(Your instructions): All of the records are to be copied out exactly, with nothing left out.

(Input records):
BEGIN
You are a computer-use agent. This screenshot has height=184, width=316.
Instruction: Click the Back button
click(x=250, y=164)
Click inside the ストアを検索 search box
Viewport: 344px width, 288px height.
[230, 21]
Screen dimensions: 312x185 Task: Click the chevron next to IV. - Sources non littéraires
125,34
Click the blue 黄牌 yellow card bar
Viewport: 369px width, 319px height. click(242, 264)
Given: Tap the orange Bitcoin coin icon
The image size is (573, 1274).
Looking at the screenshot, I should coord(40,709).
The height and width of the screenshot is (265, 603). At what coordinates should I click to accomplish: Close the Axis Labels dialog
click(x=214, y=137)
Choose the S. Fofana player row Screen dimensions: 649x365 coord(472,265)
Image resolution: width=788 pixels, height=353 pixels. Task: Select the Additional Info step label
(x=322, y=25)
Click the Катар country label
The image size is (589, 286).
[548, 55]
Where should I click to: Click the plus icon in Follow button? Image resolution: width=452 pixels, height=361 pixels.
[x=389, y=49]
END
(Problem solution):
You are a computer-use agent. This screenshot has height=184, width=316.
Instruction: Click the Back button
click(x=250, y=164)
Click inside the ストアを検索 search box
Viewport: 344px width, 288px height.
[230, 21]
Screen dimensions: 312x185 Task: Click the chevron next to IV. - Sources non littéraires
125,34
Click the blue 黄牌 yellow card bar
Viewport: 369px width, 319px height. click(242, 264)
Given: Tap the orange Bitcoin coin icon
The image size is (573, 1274).
Looking at the screenshot, I should coord(40,709).
The height and width of the screenshot is (265, 603). At what coordinates should I click to accomplish: Close the Axis Labels dialog
click(x=214, y=137)
Choose the S. Fofana player row Screen dimensions: 649x365 coord(472,265)
Image resolution: width=788 pixels, height=353 pixels. Task: Select the Additional Info step label
(x=322, y=25)
Click the Катар country label
The image size is (589, 286).
[548, 55]
Where should I click to: Click the plus icon in Follow button? Image resolution: width=452 pixels, height=361 pixels.
[x=389, y=49]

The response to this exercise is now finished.